Satan, as he tends to do, attempted to pervert humanity and end the Adamic bloodline that would lead to Jesus Christ, the “seed” of “the woman” who would one day defeat the Devil (Gen 3:15) by intermixing human and angelic DNA. This led to the destruction of humanity by God through the flood. Notice that Noah “was perfect in his generations” (v. 9). Noah was not only a “just man” who “walked with God,” but his entire bloodline remained untainted by the mixed blood of fallen angels. That is why he was given grace by the LORD as the bloodline worthy of survival and the perpetuation of the human race.
We all know the story of the flood – that Noah took two of every animal and seven of the clean ones, the rain poured down for 40 days and 40 nights, and God promised to never flood the earth again – marking his promise with a rainbow.

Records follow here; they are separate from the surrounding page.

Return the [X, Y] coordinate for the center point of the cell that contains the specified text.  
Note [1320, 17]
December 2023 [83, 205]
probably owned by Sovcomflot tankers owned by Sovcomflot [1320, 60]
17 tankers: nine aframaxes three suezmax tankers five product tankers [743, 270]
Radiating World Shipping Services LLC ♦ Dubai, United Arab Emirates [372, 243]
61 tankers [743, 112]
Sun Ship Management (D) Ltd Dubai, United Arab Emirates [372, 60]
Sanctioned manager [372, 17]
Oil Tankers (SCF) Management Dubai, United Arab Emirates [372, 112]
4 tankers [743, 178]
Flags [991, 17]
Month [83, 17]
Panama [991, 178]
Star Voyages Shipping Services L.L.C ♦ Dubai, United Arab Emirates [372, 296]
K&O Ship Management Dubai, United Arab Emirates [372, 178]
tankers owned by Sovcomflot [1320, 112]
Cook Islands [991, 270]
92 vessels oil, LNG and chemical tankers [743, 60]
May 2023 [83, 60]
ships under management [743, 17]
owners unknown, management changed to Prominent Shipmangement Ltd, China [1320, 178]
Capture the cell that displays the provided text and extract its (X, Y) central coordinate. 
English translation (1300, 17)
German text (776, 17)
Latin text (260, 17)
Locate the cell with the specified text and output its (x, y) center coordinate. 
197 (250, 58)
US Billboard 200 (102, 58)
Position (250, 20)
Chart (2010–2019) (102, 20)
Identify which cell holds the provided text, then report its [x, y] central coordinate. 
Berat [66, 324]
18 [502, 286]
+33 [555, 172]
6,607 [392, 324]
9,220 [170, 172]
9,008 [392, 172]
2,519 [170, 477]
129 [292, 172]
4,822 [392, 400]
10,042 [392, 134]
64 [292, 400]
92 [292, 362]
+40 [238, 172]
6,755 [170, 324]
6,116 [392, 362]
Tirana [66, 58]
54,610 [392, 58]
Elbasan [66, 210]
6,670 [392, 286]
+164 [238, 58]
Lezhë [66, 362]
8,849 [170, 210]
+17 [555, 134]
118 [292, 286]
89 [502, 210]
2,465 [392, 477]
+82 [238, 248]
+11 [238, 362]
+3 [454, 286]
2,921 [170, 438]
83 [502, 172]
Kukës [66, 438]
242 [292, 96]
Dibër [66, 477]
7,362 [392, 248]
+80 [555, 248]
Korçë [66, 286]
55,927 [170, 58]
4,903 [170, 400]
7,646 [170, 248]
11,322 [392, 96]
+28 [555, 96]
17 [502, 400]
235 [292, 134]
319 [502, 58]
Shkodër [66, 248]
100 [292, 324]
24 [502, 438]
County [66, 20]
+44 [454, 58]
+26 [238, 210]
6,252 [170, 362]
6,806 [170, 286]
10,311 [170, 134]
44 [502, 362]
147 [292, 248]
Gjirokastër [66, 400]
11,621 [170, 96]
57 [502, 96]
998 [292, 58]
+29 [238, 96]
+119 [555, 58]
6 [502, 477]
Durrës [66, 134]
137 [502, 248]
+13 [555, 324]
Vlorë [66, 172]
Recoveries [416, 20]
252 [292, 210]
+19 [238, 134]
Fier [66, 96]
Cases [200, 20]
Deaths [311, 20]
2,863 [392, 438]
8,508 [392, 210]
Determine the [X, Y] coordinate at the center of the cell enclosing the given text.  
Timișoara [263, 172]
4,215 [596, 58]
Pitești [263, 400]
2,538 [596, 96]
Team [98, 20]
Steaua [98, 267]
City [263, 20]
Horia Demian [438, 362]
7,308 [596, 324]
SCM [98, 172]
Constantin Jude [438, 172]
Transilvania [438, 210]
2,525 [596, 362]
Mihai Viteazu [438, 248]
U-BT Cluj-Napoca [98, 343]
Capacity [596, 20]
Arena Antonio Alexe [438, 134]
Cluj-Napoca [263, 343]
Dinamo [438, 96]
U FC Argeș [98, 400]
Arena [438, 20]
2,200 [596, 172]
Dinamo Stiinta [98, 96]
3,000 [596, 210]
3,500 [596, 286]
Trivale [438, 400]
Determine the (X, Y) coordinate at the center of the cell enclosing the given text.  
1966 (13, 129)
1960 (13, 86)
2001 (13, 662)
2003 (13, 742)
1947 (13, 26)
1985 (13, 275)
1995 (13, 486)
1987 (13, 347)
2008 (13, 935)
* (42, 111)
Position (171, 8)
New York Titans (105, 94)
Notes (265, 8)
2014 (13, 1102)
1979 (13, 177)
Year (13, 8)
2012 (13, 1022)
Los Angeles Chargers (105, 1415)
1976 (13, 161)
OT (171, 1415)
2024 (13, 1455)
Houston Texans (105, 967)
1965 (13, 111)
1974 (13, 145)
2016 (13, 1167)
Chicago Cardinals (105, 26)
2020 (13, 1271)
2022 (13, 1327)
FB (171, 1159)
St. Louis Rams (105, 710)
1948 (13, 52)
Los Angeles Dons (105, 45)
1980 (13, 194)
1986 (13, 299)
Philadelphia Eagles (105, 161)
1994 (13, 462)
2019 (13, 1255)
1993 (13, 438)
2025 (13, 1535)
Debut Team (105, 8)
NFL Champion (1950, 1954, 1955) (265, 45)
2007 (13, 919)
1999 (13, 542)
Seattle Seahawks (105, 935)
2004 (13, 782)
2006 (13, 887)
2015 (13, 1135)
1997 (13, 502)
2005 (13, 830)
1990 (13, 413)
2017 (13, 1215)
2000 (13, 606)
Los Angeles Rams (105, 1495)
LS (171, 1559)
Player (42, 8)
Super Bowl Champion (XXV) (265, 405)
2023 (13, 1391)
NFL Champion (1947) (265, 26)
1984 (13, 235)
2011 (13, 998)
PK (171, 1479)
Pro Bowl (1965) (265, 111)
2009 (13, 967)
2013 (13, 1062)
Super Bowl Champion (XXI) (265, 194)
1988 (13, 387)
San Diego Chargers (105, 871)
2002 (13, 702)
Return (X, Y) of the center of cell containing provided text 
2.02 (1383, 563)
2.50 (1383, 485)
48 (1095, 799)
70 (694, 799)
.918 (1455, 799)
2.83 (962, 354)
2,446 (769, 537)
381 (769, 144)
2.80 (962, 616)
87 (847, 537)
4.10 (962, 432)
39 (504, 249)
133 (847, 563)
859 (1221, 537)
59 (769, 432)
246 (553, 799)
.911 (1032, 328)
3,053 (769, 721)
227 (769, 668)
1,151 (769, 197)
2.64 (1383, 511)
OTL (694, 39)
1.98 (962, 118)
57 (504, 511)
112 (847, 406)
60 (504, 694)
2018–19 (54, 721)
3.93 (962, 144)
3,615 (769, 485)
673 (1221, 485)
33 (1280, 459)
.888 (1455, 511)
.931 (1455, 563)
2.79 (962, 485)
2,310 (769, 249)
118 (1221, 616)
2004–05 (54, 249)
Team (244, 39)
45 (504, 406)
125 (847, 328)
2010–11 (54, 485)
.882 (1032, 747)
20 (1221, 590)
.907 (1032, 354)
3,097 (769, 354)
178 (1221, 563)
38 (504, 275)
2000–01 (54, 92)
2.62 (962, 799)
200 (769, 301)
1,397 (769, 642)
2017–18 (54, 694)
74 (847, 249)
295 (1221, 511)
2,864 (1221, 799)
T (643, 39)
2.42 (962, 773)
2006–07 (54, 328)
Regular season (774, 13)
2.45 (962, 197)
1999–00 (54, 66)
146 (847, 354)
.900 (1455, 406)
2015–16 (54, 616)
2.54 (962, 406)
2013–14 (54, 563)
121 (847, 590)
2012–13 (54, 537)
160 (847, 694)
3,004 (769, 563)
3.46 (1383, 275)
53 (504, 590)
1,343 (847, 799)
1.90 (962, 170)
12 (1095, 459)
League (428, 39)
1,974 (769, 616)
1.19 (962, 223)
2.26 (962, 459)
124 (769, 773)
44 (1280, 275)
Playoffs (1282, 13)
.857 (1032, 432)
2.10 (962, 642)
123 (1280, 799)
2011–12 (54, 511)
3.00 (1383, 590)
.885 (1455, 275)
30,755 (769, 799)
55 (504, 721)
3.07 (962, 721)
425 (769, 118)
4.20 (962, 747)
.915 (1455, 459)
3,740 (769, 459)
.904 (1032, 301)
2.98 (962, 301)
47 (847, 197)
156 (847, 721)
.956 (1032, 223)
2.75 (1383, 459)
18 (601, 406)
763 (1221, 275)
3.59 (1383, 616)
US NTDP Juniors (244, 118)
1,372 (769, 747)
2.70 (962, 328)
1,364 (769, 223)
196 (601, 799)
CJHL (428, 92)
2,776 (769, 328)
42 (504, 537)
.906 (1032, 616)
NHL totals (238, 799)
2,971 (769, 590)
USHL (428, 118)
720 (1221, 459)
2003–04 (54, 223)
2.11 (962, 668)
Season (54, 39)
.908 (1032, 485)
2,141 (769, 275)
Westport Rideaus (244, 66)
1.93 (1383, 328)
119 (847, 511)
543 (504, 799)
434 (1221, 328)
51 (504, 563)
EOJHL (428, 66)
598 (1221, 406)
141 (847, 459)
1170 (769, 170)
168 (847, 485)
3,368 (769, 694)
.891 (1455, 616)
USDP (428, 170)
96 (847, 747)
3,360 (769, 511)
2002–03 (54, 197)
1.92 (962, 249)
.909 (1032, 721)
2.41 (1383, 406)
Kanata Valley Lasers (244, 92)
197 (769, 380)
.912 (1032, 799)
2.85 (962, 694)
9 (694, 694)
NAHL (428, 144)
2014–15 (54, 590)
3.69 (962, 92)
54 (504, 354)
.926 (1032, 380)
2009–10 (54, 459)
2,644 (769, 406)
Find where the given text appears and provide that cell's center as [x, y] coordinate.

I do not believe that the ark was filled with every single breed of every type of animal. Doing so would have been logistically impossible. I think it is entirely reasonable to believe that there were two dogs – more accurately the genus “canis” or canines – rather than two bulldogs, two German Shepherds, two pugs, two Akitas, two Great Danes, etc. The canines on the ark could have, over time, produced the various breeds that we know, as well as wolves, coyotes, etc. We get bogged down by trying to use our modern understanding to describe a 5500-year-old event.
Another thing to note, is that almost every culture on earth contains a story about a great deluge or global flood. These “myths” occur in South America, Asia, Europe, the Middle-East, Africa, and North America. They did not generate from one location and spread to the rest of the globe through trade, as there are writings in ancient cultures that pre-date global trade and colonialization. We also have scientific evidence of a global catastrophic event that occurred between 5,000-7,000 years ago. By using mathematical data on population growth, I made the scientific case for the flood here. Plus, we know that the Grand Canyon was most likely caused by a sudden deluge of water that eroded away what would become the walls of the canyon.
There is a lot of interesting stuff in these chapters. Many of you might disagree with some of my assessments, and that is okay. Just know that the Bible is a supernatural Book and supernatural things. Just because an event seems implausible or even impossible, does not mean it is. “with God, all things are possible” (Matt 19:26). When God spoke a few words, the entire universe was created. If you do not think that angels that “kept not their first estate” (Jude 6:6) and can be completely mistaken for human men (Gen 19; Hebrews 13:2) could not father human children, why not? If the idea of a great flood covering every square inch of the earth above the highest mountain tops is too much for you to believe, why not? Can the LORD not make these things so?
I believe he can, and I believe he did.